SimVLM Simple Visual Language Model Pretraining with Weak Supervision

[ simvlm  multimodal  prefix-lm  masked-region-classification  word-patch-alignment  contrastive-loss  word-region-alignment  deep-learning  image-text-matching  transformer  ]

This is my reading note for SimVLM: Simple Visual Language Model Pretraining with Weak Supervision. SimVLM reduces the training complexity by exploiting large-scale weak supervision, and is trained end-to-end with a single prefix language modeling objective

Introduction

In order to capture the alignment between images and text, previous methods have extensively exploited two types of human-labeled datasets from multiple sources, which typically consist of the following steps. Firstly, object detection datasets are used to train a supervised object detector (OD) which allows further extracting region-of-interest (ROI) features from images Next, datasets with aligned image-text pairs are used for MLM pretraining of a fusion model that usually takes as input the concatenation of the extracted ROI features and the paired text (p. 2)

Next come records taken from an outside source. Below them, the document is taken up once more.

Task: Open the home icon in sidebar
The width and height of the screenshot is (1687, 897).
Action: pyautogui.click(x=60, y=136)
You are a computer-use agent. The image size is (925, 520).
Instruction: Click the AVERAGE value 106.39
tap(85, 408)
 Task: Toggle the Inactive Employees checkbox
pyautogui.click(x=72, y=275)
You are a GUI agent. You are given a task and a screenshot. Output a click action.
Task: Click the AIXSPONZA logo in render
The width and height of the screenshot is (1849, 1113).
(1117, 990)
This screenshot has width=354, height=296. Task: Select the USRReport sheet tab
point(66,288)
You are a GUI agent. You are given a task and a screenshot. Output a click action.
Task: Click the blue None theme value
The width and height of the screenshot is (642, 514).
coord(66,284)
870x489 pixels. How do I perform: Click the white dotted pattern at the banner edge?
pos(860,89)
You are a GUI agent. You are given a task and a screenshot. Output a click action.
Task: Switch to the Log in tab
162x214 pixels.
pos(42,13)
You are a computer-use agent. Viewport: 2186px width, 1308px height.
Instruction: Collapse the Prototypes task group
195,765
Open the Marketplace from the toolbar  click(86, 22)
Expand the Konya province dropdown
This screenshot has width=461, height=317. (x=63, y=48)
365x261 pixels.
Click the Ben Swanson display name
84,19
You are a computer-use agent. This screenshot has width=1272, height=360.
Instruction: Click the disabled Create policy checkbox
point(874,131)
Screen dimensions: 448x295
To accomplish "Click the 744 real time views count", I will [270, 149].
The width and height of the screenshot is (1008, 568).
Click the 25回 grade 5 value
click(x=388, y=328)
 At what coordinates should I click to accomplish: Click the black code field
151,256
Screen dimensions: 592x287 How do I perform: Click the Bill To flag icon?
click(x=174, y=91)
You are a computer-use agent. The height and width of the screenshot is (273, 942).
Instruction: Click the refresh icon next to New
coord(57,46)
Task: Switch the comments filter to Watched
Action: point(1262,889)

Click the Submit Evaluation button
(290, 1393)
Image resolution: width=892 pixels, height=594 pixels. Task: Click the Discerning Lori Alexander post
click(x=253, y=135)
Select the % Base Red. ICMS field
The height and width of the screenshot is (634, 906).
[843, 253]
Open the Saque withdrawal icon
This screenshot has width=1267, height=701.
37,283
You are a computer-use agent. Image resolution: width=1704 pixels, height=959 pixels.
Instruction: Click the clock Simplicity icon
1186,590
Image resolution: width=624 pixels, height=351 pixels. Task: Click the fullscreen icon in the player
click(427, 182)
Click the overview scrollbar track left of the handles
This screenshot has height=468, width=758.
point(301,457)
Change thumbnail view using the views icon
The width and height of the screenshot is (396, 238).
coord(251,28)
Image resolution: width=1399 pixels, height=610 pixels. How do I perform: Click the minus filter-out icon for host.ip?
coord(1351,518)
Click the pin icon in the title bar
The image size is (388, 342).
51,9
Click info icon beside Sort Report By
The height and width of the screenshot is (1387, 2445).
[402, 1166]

Multiple cross-modality loss functions have been proposed as part of the training objectives, for example:

  1. image-text matching (p. 2)
  2. masked region classification/feature regression ( (p. 2)
  3. contrastive loss (p. 3)
  4. word-region alignment (p. 3)
  5. word-patch alignment (p. 3)

Our work by contrast, follows a minimalist approach that takes raw image inputs and makes use of only the language modeling loss, without resorting to auxiliary models like faster R-CNN for image region detection (p. 3)

Proposed Method

BACKGROUND

The bidirectional Masked Language Modeling (MLM) has been one of the most popular selfsupervised training objectives for textual representation learning. As demonstrated by BERT (Devlin et al., 2018), it is based on the idea of denoising autoencoder such that the model is trained to recover the corrupted tokens in a document (p. 3)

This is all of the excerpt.